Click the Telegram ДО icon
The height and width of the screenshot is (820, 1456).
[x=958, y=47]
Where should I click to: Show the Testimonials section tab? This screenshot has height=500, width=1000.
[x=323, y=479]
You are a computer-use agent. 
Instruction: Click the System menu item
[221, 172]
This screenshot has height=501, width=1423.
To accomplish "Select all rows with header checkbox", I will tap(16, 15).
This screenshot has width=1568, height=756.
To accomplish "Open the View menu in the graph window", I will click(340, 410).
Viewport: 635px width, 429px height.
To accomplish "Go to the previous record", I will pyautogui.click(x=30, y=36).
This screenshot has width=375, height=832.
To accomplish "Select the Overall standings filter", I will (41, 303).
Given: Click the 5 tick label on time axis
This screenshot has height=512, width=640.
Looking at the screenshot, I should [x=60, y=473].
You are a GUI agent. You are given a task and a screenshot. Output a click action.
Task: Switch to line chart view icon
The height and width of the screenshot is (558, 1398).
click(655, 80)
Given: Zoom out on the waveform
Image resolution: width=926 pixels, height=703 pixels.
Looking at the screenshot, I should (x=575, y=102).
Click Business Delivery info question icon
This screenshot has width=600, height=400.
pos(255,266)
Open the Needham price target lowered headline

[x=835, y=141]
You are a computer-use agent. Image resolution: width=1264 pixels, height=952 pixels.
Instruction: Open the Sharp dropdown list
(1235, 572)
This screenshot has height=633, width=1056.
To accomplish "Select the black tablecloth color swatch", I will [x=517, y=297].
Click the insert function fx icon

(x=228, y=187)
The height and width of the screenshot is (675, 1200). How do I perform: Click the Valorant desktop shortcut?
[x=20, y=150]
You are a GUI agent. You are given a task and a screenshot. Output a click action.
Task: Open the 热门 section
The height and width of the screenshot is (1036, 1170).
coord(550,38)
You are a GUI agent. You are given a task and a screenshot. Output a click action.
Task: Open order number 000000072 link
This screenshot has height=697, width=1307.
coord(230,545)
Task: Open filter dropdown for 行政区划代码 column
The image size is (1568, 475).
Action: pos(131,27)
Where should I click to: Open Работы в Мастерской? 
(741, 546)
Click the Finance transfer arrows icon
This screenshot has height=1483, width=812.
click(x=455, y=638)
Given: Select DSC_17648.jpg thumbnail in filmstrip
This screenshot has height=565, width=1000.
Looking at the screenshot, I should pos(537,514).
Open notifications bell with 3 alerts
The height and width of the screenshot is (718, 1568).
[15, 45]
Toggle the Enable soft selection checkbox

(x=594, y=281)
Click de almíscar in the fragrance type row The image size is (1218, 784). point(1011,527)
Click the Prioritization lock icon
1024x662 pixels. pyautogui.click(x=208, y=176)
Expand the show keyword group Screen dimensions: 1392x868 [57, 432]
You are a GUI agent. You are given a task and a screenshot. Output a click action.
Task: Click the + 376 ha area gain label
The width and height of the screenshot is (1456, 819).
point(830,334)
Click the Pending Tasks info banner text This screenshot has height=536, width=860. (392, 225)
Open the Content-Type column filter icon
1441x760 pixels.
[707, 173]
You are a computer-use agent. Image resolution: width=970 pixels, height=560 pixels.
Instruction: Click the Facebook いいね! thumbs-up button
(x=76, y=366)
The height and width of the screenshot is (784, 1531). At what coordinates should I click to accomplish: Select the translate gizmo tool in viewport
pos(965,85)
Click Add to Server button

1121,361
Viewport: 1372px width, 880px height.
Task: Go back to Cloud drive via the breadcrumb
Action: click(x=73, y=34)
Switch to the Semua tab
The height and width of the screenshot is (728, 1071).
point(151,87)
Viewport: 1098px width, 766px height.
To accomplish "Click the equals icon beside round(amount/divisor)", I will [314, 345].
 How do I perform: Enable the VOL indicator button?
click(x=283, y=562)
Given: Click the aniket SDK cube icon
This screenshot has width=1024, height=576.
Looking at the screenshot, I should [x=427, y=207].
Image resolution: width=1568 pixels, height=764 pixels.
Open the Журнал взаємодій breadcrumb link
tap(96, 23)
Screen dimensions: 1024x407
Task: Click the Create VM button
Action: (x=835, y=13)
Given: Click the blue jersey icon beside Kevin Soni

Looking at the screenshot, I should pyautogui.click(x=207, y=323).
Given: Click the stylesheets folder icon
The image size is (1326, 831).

- - - - - - -

Lay out the records from the start through the line that contains "click(655, 80)", including that line, as a two-column CSV with the header command,response. Give one row per record, with its text and its answer each in a single quoted field and line breaks replaced by spaces.

command,response
"Click the Telegram ДО icon The height and width of the screenshot is (820, 1456).","[x=958, y=47]"
"Where should I click to: Show the Testimonials section tab? This screenshot has height=500, width=1000.","[x=323, y=479]"
"You are a computer-use agent. Instruction: Click the System menu item","[221, 172]"
"This screenshot has height=501, width=1423. To accomplish ""Select all rows with header checkbox"",","I will tap(16, 15)."
"This screenshot has width=1568, height=756. To accomplish ""Open the View menu in the graph window"",","I will click(340, 410)."
"Viewport: 635px width, 429px height. To accomplish ""Go to the previous record"",","I will pyautogui.click(x=30, y=36)."
"This screenshot has width=375, height=832. To accomplish ""Select the Overall standings filter"",","I will (41, 303)."
"Given: Click the 5 tick label on time axis This screenshot has height=512, width=640.","Looking at the screenshot, I should [x=60, y=473]."
"You are a GUI agent. You are given a task and a screenshot. Output a click action. Task: Switch to line chart view icon The height and width of the screenshot is (558, 1398).","click(655, 80)"